Work request —
Would you transcribe the entries below, beginning at the line with "Task: Click the Visa payment logo" and ending after the line with "Task: Switch to the Login tab", exactly, with no picture and nothing more?

Data for the task —
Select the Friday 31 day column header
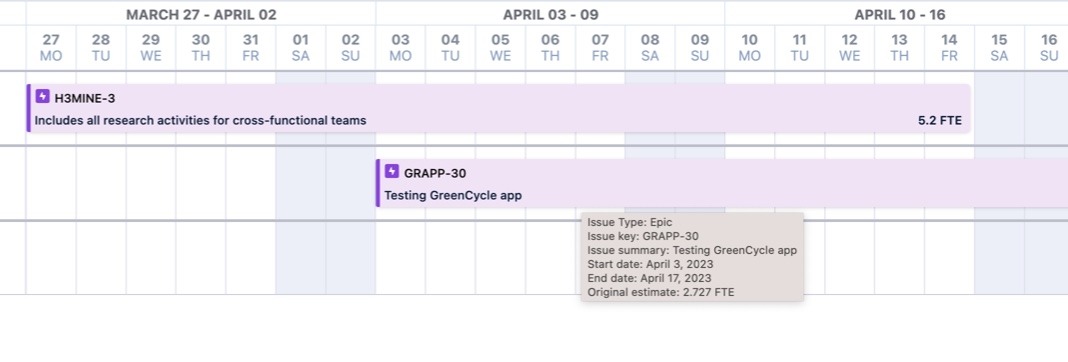This screenshot has width=1068, height=362. point(251,48)
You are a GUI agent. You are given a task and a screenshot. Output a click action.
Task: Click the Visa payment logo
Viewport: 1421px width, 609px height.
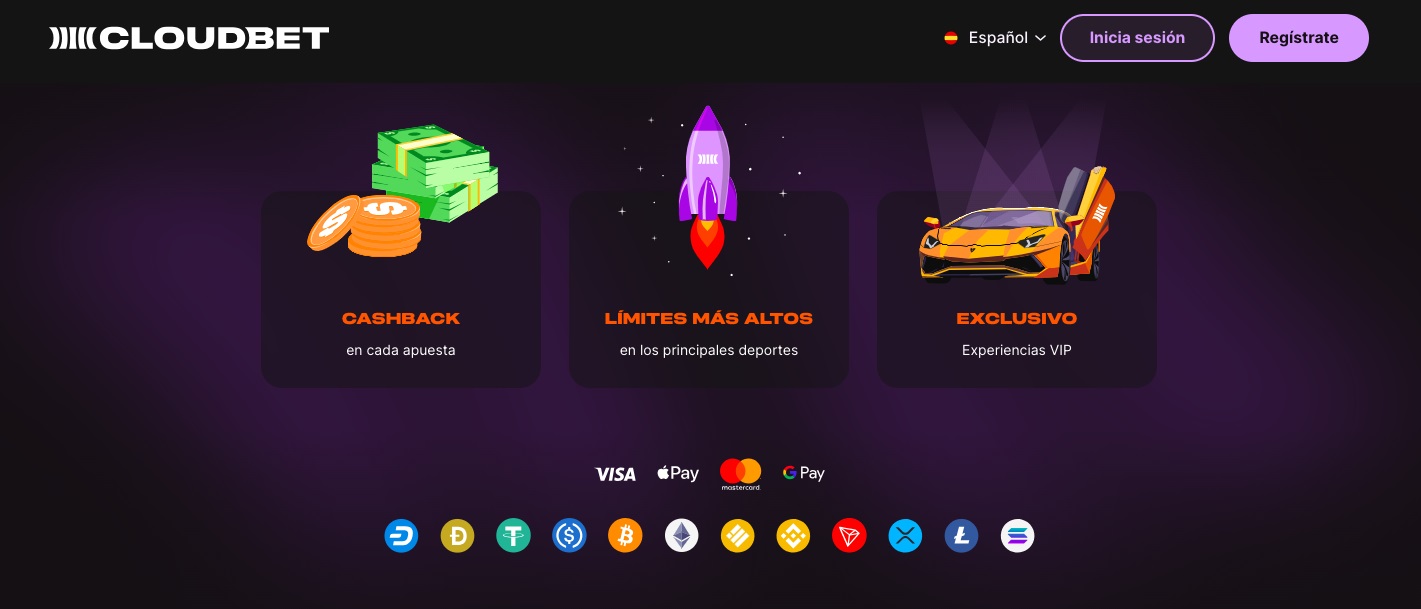(x=615, y=474)
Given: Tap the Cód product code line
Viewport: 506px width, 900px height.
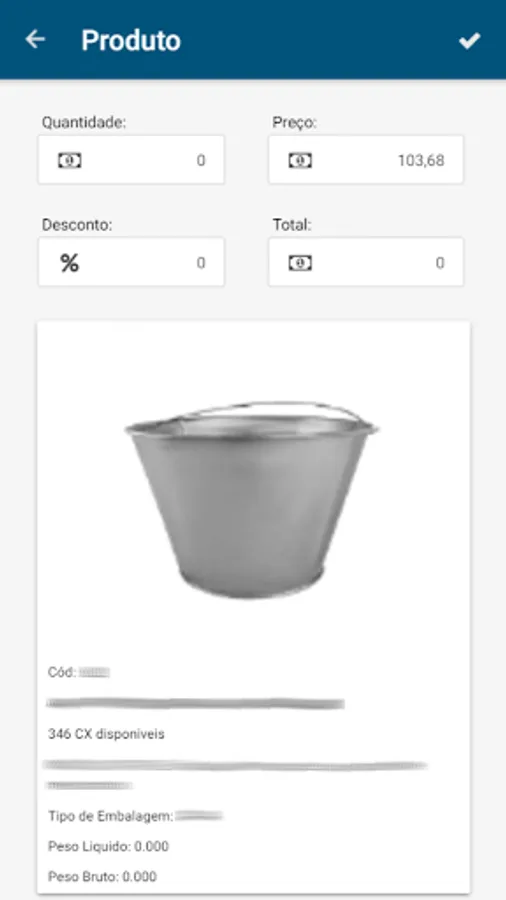Looking at the screenshot, I should pos(79,672).
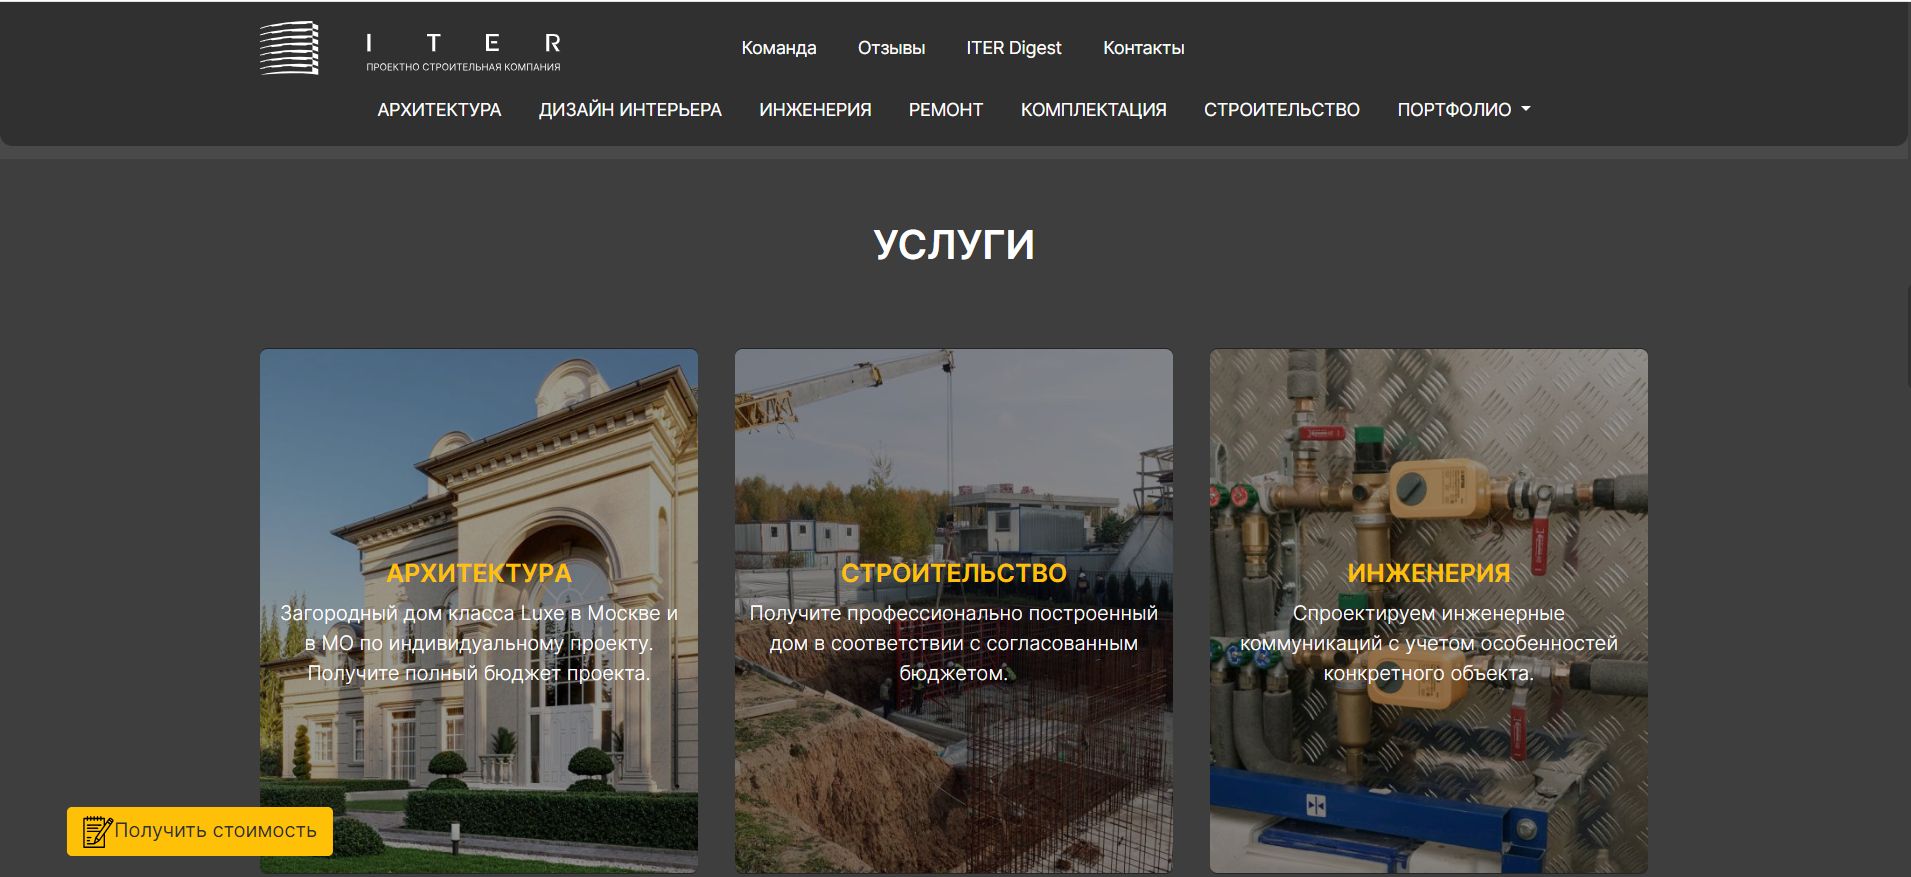The width and height of the screenshot is (1911, 877).
Task: Click the ITER striped logo icon
Action: [x=289, y=48]
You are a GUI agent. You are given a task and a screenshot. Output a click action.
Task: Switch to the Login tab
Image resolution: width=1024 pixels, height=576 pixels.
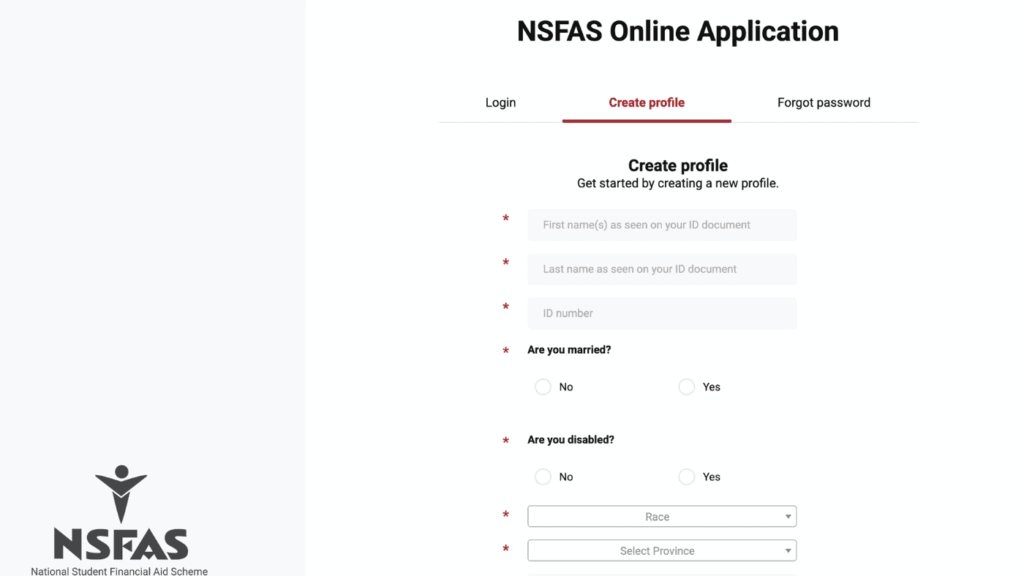(x=500, y=102)

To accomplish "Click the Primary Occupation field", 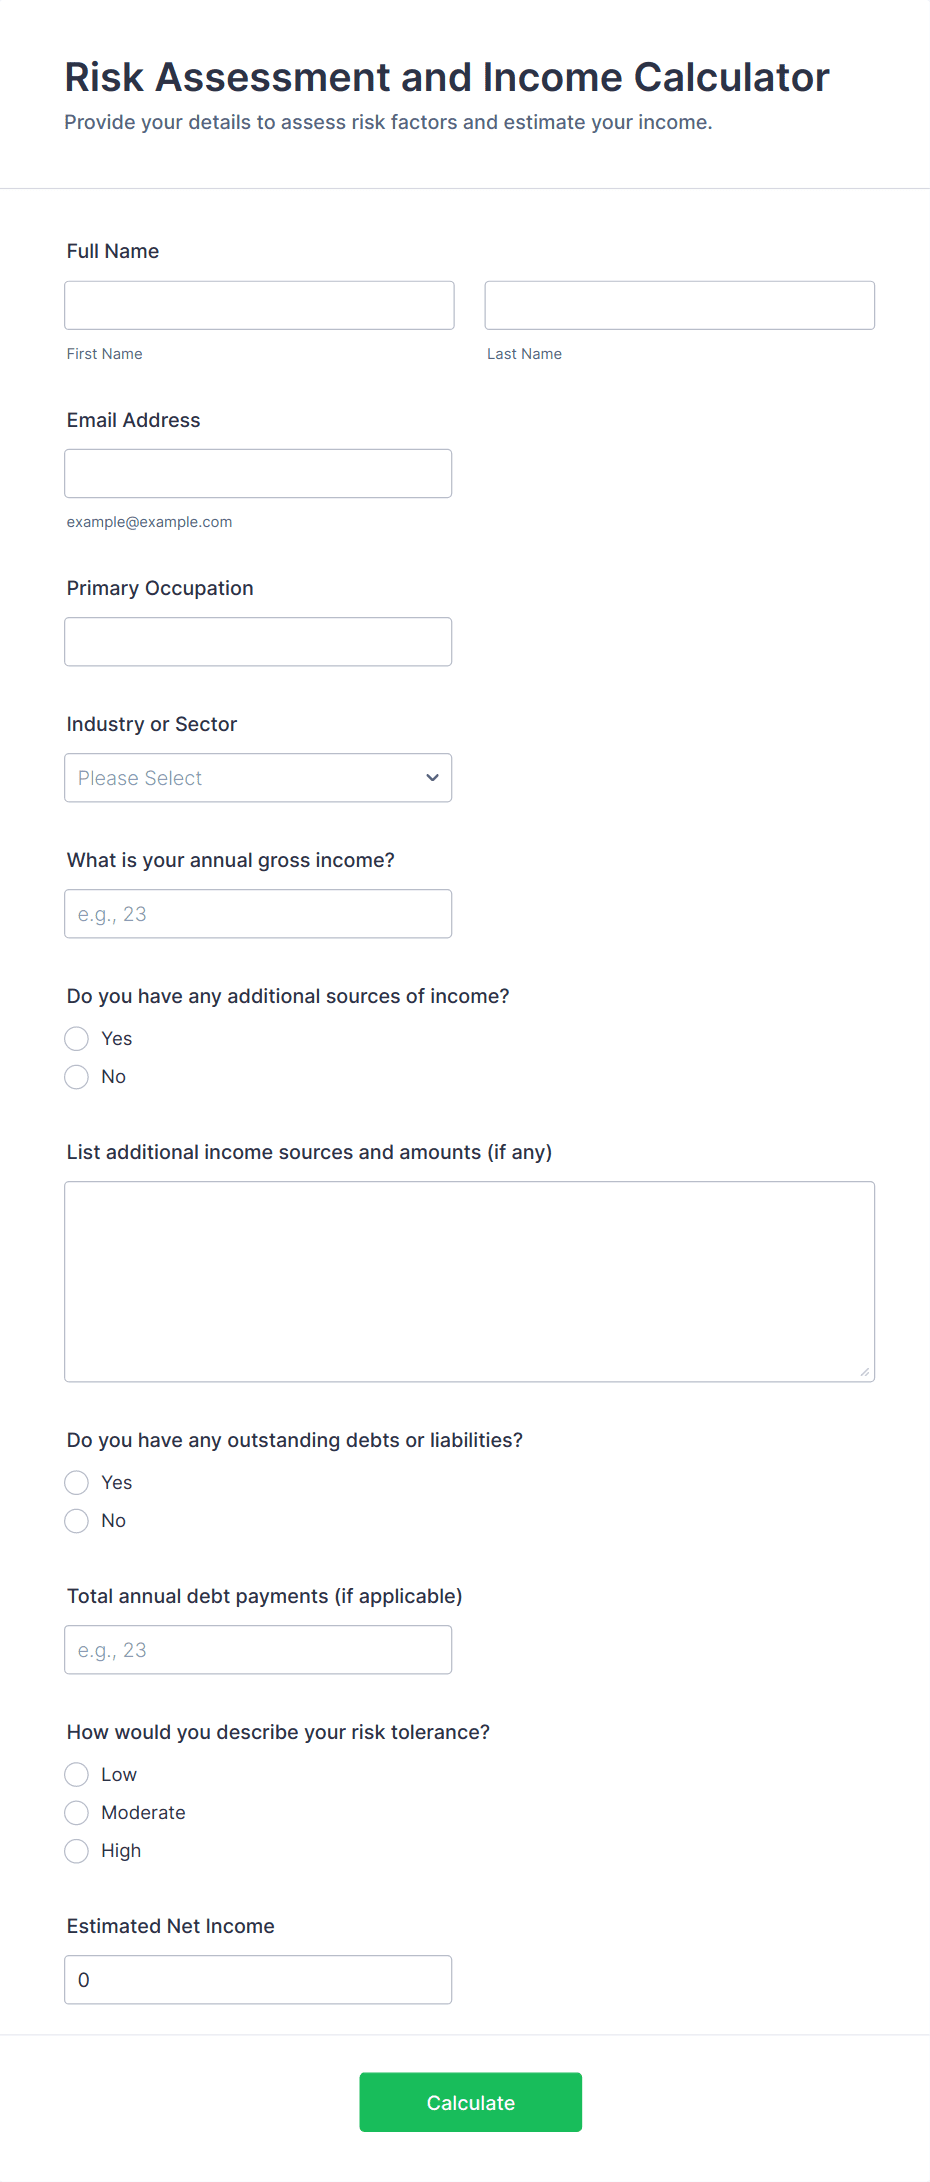I will pyautogui.click(x=258, y=641).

Response box —
Task: Click the Visa payment logo
Viewport: 1421px width, 609px height.
(x=615, y=474)
Given: Tap the Cód product code line
Viewport: 506px width, 900px height.
Looking at the screenshot, I should pos(79,672).
The width and height of the screenshot is (1911, 877).
Task: Click the ITER striped logo icon
Action: [x=289, y=48]
You are a GUI agent. You are given a task and a screenshot. Output a click action.
Task: Switch to the Login tab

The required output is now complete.